BEGIN STORED DATA

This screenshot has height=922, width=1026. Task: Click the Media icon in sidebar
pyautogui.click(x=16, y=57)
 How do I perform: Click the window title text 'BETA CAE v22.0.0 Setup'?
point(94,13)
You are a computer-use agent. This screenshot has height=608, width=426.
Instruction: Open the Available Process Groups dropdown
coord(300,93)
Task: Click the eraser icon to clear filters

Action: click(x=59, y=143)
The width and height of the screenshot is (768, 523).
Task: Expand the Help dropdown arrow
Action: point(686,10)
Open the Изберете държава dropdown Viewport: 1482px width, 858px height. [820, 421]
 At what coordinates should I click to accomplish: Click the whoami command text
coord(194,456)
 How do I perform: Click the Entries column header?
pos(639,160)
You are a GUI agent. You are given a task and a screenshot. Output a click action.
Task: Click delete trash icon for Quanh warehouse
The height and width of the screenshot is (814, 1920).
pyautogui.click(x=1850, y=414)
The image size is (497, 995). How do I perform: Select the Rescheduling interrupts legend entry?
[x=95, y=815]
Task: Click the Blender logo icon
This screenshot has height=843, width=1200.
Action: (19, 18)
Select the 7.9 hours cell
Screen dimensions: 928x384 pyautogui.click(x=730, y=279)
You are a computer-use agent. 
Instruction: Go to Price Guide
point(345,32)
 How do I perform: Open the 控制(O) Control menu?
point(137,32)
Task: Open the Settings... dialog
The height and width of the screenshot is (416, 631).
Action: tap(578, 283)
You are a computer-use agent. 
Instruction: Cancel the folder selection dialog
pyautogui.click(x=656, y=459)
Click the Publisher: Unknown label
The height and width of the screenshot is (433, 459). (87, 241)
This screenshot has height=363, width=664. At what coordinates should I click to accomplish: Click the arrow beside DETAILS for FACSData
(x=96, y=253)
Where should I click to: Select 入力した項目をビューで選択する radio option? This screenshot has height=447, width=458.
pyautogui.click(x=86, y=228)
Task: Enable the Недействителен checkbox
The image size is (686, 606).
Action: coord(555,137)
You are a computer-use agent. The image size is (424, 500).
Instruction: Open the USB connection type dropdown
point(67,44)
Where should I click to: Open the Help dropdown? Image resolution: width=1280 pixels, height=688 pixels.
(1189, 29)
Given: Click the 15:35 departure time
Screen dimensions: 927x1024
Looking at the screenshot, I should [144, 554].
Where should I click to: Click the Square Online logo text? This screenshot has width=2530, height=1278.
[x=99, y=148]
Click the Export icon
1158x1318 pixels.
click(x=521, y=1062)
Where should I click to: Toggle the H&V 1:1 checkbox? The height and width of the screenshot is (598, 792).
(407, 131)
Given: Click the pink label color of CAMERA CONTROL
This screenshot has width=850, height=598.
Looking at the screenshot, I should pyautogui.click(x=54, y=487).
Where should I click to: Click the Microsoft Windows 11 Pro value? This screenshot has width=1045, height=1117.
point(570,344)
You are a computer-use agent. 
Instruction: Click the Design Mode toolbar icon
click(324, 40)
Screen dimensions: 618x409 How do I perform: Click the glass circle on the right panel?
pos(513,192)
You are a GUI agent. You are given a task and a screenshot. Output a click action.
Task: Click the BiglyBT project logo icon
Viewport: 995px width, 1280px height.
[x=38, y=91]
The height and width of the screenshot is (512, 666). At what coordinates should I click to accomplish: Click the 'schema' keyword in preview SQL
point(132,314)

END STORED DATA

#### INSTRUCTIONS TO FOLLOW
All of the material above should be set down again, unaltered.

#### TASK SOLUTION
This screenshot has height=922, width=1026. Task: Click the Media icon in sidebar
pyautogui.click(x=16, y=57)
 How do I perform: Click the window title text 'BETA CAE v22.0.0 Setup'?
point(94,13)
You are a computer-use agent. This screenshot has height=608, width=426.
Instruction: Open the Available Process Groups dropdown
coord(300,93)
Task: Click the eraser icon to clear filters

Action: click(x=59, y=143)
The width and height of the screenshot is (768, 523).
Task: Expand the Help dropdown arrow
Action: point(686,10)
Open the Изберете държава dropdown Viewport: 1482px width, 858px height. [820, 421]
 At what coordinates should I click to accomplish: Click the whoami command text
coord(194,456)
 How do I perform: Click the Entries column header?
pos(639,160)
You are a GUI agent. You are given a task and a screenshot. Output a click action.
Task: Click delete trash icon for Quanh warehouse
The height and width of the screenshot is (814, 1920).
pyautogui.click(x=1850, y=414)
The image size is (497, 995). How do I perform: Select the Rescheduling interrupts legend entry?
[x=95, y=815]
Task: Click the Blender logo icon
This screenshot has height=843, width=1200.
Action: (19, 18)
Select the 7.9 hours cell
Screen dimensions: 928x384 pyautogui.click(x=730, y=279)
You are a computer-use agent. 
Instruction: Go to Price Guide
point(345,32)
 How do I perform: Open the 控制(O) Control menu?
point(137,32)
Task: Open the Settings... dialog
The height and width of the screenshot is (416, 631).
Action: tap(578, 283)
You are a computer-use agent. 
Instruction: Cancel the folder selection dialog
pyautogui.click(x=656, y=459)
Click the Publisher: Unknown label
The height and width of the screenshot is (433, 459). (87, 241)
This screenshot has height=363, width=664. At what coordinates should I click to accomplish: Click the arrow beside DETAILS for FACSData
(x=96, y=253)
Where should I click to: Select 入力した項目をビューで選択する radio option? This screenshot has height=447, width=458.
pyautogui.click(x=86, y=228)
Task: Enable the Недействителен checkbox
The image size is (686, 606).
Action: coord(555,137)
You are a computer-use agent. The image size is (424, 500).
Instruction: Open the USB connection type dropdown
point(67,44)
Where should I click to: Open the Help dropdown? Image resolution: width=1280 pixels, height=688 pixels.
(1189, 29)
Given: Click the 15:35 departure time
Screen dimensions: 927x1024
Looking at the screenshot, I should [144, 554].
Where should I click to: Click the Square Online logo text? This screenshot has width=2530, height=1278.
[x=99, y=148]
Click the Export icon
1158x1318 pixels.
click(x=521, y=1062)
Where should I click to: Toggle the H&V 1:1 checkbox? The height and width of the screenshot is (598, 792).
(407, 131)
Given: Click the pink label color of CAMERA CONTROL
This screenshot has width=850, height=598.
Looking at the screenshot, I should pyautogui.click(x=54, y=487).
Where should I click to: Click the Microsoft Windows 11 Pro value? This screenshot has width=1045, height=1117.
point(570,344)
You are a computer-use agent. 
Instruction: Click the Design Mode toolbar icon
click(324, 40)
Screen dimensions: 618x409 How do I perform: Click the glass circle on the right panel?
pos(513,192)
You are a GUI agent. You are given a task and a screenshot. Output a click action.
Task: Click the BiglyBT project logo icon
Viewport: 995px width, 1280px height.
[x=38, y=91]
The height and width of the screenshot is (512, 666). At what coordinates should I click to accomplish: Click the 'schema' keyword in preview SQL
point(132,314)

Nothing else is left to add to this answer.